EXERCISE REQUIREMENTS: Reproduce every entry in the listing without alteration.

TASK INPUTS:
──────────
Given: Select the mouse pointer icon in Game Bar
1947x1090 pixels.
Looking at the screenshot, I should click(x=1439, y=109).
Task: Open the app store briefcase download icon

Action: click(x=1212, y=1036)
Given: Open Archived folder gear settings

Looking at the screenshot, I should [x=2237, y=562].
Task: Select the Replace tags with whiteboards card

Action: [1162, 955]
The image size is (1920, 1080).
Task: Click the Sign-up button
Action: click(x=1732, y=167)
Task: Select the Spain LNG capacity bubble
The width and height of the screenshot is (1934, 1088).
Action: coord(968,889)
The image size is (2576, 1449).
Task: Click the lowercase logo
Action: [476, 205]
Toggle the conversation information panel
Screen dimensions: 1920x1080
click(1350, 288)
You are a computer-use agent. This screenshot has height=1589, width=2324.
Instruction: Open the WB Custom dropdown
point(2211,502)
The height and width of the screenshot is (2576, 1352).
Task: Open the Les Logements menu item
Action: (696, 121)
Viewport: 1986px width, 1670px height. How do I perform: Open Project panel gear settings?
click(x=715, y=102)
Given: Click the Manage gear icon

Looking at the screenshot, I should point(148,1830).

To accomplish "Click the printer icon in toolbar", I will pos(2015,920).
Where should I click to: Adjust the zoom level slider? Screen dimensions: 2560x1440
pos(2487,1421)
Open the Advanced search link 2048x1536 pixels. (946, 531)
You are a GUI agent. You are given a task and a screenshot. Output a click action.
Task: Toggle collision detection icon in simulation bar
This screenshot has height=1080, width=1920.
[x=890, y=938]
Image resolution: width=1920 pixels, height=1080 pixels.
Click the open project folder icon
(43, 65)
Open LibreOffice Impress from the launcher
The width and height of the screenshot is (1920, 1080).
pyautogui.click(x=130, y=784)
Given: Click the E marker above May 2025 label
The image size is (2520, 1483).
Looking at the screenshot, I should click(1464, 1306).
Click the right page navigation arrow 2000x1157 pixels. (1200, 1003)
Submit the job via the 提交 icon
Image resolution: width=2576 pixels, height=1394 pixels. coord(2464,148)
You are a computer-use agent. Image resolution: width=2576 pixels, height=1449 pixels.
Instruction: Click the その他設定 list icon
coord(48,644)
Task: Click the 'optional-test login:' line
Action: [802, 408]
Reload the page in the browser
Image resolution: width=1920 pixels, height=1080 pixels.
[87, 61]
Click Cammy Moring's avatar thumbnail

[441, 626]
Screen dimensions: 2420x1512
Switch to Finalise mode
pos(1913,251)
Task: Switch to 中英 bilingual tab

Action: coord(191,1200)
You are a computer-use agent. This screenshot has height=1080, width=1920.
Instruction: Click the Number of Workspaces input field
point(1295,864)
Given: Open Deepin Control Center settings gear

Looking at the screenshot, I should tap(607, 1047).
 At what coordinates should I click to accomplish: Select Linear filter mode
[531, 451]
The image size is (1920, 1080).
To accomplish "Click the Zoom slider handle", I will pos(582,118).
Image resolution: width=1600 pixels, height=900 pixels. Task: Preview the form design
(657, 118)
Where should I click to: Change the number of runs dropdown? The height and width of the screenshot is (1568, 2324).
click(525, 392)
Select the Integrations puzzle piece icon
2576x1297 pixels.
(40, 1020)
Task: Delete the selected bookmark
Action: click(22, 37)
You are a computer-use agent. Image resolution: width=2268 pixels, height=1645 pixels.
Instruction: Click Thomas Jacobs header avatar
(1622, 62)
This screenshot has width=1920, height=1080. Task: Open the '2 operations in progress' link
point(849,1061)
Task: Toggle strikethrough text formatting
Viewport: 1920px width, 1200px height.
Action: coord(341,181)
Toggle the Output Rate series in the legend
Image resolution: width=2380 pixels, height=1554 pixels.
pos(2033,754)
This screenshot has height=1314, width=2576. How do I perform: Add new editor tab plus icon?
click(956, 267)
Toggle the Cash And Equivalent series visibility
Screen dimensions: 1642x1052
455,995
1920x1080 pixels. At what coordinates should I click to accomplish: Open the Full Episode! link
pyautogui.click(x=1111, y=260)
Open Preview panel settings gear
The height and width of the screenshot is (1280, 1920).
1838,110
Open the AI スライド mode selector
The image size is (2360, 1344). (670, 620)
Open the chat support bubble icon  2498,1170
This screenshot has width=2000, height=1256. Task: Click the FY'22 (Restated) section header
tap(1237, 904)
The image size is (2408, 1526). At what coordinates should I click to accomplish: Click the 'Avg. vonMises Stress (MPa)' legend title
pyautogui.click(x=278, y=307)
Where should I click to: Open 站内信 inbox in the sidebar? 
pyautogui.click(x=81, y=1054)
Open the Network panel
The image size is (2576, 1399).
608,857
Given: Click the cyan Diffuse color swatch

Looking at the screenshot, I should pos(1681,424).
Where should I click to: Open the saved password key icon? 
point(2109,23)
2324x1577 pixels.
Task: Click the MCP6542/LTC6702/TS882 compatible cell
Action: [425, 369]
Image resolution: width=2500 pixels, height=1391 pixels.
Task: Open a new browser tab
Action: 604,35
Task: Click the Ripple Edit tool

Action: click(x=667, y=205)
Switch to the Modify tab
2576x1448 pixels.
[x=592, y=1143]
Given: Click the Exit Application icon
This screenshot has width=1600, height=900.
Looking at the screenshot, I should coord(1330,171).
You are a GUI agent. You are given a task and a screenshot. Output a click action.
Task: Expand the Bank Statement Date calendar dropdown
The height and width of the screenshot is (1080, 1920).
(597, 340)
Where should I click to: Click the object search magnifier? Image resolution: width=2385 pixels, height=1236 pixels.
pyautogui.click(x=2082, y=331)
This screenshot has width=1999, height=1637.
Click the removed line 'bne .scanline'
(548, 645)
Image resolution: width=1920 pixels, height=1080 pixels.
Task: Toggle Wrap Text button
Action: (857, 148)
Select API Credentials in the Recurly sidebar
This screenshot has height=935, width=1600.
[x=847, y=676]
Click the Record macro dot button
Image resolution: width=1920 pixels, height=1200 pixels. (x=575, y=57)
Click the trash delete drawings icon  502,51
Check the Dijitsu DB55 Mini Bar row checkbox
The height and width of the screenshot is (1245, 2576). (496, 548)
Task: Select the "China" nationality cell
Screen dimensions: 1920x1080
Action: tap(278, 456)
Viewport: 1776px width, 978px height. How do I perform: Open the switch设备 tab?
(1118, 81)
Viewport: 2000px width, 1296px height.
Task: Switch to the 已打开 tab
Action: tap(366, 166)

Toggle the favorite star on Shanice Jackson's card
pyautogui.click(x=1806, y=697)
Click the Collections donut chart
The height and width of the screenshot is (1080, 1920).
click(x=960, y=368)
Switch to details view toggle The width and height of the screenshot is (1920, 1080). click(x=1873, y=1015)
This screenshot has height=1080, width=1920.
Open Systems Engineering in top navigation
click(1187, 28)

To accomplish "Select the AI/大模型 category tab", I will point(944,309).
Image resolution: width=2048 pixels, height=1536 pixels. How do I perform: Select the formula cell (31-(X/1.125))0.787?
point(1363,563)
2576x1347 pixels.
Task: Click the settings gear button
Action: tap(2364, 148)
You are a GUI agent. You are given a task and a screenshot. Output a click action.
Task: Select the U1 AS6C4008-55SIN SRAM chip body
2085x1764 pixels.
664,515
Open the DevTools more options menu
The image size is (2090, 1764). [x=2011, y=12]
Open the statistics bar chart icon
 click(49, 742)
──────────
TASK ANSWER:
Given: Select the mouse pointer icon in Game Bar
1947x1090 pixels.
Looking at the screenshot, I should click(x=1439, y=109).
Task: Open the app store briefcase download icon

Action: click(x=1212, y=1036)
Given: Open Archived folder gear settings

Looking at the screenshot, I should [x=2237, y=562].
Task: Select the Replace tags with whiteboards card

Action: [1162, 955]
The image size is (1920, 1080).
Task: Click the Sign-up button
Action: click(x=1732, y=167)
Task: Select the Spain LNG capacity bubble
The width and height of the screenshot is (1934, 1088).
Action: coord(968,889)
The image size is (2576, 1449).
Task: Click the lowercase logo
Action: [476, 205]
Toggle the conversation information panel
Screen dimensions: 1920x1080
click(1350, 288)
You are a computer-use agent. This screenshot has height=1589, width=2324.
Instruction: Open the WB Custom dropdown
point(2211,502)
The height and width of the screenshot is (2576, 1352).
Task: Open the Les Logements menu item
Action: (696, 121)
Viewport: 1986px width, 1670px height. How do I perform: Open Project panel gear settings?
click(x=715, y=102)
Given: Click the Manage gear icon

Looking at the screenshot, I should point(148,1830).

To accomplish "Click the printer icon in toolbar", I will pos(2015,920).
Where should I click to: Adjust the zoom level slider? Screen dimensions: 2560x1440
pos(2487,1421)
Open the Advanced search link 2048x1536 pixels. (946, 531)
You are a GUI agent. You are given a task and a screenshot. Output a click action.
Task: Toggle collision detection icon in simulation bar
This screenshot has height=1080, width=1920.
[x=890, y=938]
Image resolution: width=1920 pixels, height=1080 pixels.
Click the open project folder icon
(43, 65)
Open LibreOffice Impress from the launcher
The width and height of the screenshot is (1920, 1080).
pyautogui.click(x=130, y=784)
Given: Click the E marker above May 2025 label
The image size is (2520, 1483).
Looking at the screenshot, I should click(1464, 1306).
Click the right page navigation arrow 2000x1157 pixels. (1200, 1003)
Submit the job via the 提交 icon
Image resolution: width=2576 pixels, height=1394 pixels. coord(2464,148)
You are a computer-use agent. Image resolution: width=2576 pixels, height=1449 pixels.
Instruction: Click the その他設定 list icon
coord(48,644)
Task: Click the 'optional-test login:' line
Action: [802, 408]
Reload the page in the browser
Image resolution: width=1920 pixels, height=1080 pixels.
[87, 61]
Click Cammy Moring's avatar thumbnail

[441, 626]
Screen dimensions: 2420x1512
Switch to Finalise mode
pos(1913,251)
Task: Switch to 中英 bilingual tab

Action: coord(191,1200)
You are a computer-use agent. This screenshot has height=1080, width=1920.
Instruction: Click the Number of Workspaces input field
point(1295,864)
Given: Open Deepin Control Center settings gear

Looking at the screenshot, I should tap(607, 1047).
 At what coordinates should I click to accomplish: Select Linear filter mode
[531, 451]
The image size is (1920, 1080).
To accomplish "Click the Zoom slider handle", I will pos(582,118).
Image resolution: width=1600 pixels, height=900 pixels. Task: Preview the form design
(657, 118)
Where should I click to: Change the number of runs dropdown? The height and width of the screenshot is (1568, 2324).
click(525, 392)
Select the Integrations puzzle piece icon
2576x1297 pixels.
(40, 1020)
Task: Delete the selected bookmark
Action: click(22, 37)
You are a computer-use agent. Image resolution: width=2268 pixels, height=1645 pixels.
Instruction: Click Thomas Jacobs header avatar
(1622, 62)
This screenshot has width=1920, height=1080. Task: Open the '2 operations in progress' link
point(849,1061)
Task: Toggle strikethrough text formatting
Viewport: 1920px width, 1200px height.
Action: coord(341,181)
Toggle the Output Rate series in the legend
Image resolution: width=2380 pixels, height=1554 pixels.
pos(2033,754)
This screenshot has height=1314, width=2576. How do I perform: Add new editor tab plus icon?
click(956, 267)
Toggle the Cash And Equivalent series visibility
Screen dimensions: 1642x1052
455,995
1920x1080 pixels. At what coordinates should I click to accomplish: Open the Full Episode! link
pyautogui.click(x=1111, y=260)
Open Preview panel settings gear
The height and width of the screenshot is (1280, 1920).
1838,110
Open the AI スライド mode selector
The image size is (2360, 1344). (670, 620)
Open the chat support bubble icon  2498,1170
This screenshot has width=2000, height=1256. Task: Click the FY'22 (Restated) section header
tap(1237, 904)
The image size is (2408, 1526). At what coordinates should I click to accomplish: Click the 'Avg. vonMises Stress (MPa)' legend title
pyautogui.click(x=278, y=307)
Where should I click to: Open 站内信 inbox in the sidebar? 
pyautogui.click(x=81, y=1054)
Open the Network panel
The image size is (2576, 1399).
608,857
Given: Click the cyan Diffuse color swatch

Looking at the screenshot, I should pos(1681,424).
Where should I click to: Open the saved password key icon? 
point(2109,23)
2324x1577 pixels.
Task: Click the MCP6542/LTC6702/TS882 compatible cell
Action: [425, 369]
Image resolution: width=2500 pixels, height=1391 pixels.
Task: Open a new browser tab
Action: 604,35
Task: Click the Ripple Edit tool

Action: click(x=667, y=205)
Switch to the Modify tab
2576x1448 pixels.
[x=592, y=1143]
Given: Click the Exit Application icon
This screenshot has width=1600, height=900.
Looking at the screenshot, I should coord(1330,171).
You are a GUI agent. You are given a task and a screenshot. Output a click action.
Task: Expand the Bank Statement Date calendar dropdown
The height and width of the screenshot is (1080, 1920).
(597, 340)
Where should I click to: Click the object search magnifier? Image resolution: width=2385 pixels, height=1236 pixels.
pyautogui.click(x=2082, y=331)
This screenshot has width=1999, height=1637.
Click the removed line 'bne .scanline'
(548, 645)
Image resolution: width=1920 pixels, height=1080 pixels.
Task: Toggle Wrap Text button
Action: (857, 148)
Select API Credentials in the Recurly sidebar
This screenshot has height=935, width=1600.
[x=847, y=676]
Click the Record macro dot button
Image resolution: width=1920 pixels, height=1200 pixels. (x=575, y=57)
Click the trash delete drawings icon  502,51
Check the Dijitsu DB55 Mini Bar row checkbox
The height and width of the screenshot is (1245, 2576). (496, 548)
Task: Select the "China" nationality cell
Screen dimensions: 1920x1080
Action: tap(278, 456)
Viewport: 1776px width, 978px height. How do I perform: Open the switch设备 tab?
(1118, 81)
Viewport: 2000px width, 1296px height.
Task: Switch to the 已打开 tab
Action: tap(366, 166)

Toggle the favorite star on Shanice Jackson's card
pyautogui.click(x=1806, y=697)
Click the Collections donut chart
The height and width of the screenshot is (1080, 1920).
click(x=960, y=368)
Switch to details view toggle The width and height of the screenshot is (1920, 1080). click(x=1873, y=1015)
This screenshot has height=1080, width=1920.
Open Systems Engineering in top navigation
click(1187, 28)

To accomplish "Select the AI/大模型 category tab", I will point(944,309).
Image resolution: width=2048 pixels, height=1536 pixels. How do I perform: Select the formula cell (31-(X/1.125))0.787?
point(1363,563)
2576x1347 pixels.
Task: Click the settings gear button
Action: tap(2364, 148)
You are a GUI agent. You are given a task and a screenshot. Output a click action.
Task: Select the U1 AS6C4008-55SIN SRAM chip body
2085x1764 pixels.
664,515
Open the DevTools more options menu
The image size is (2090, 1764). [x=2011, y=12]
Open the statistics bar chart icon
 click(49, 742)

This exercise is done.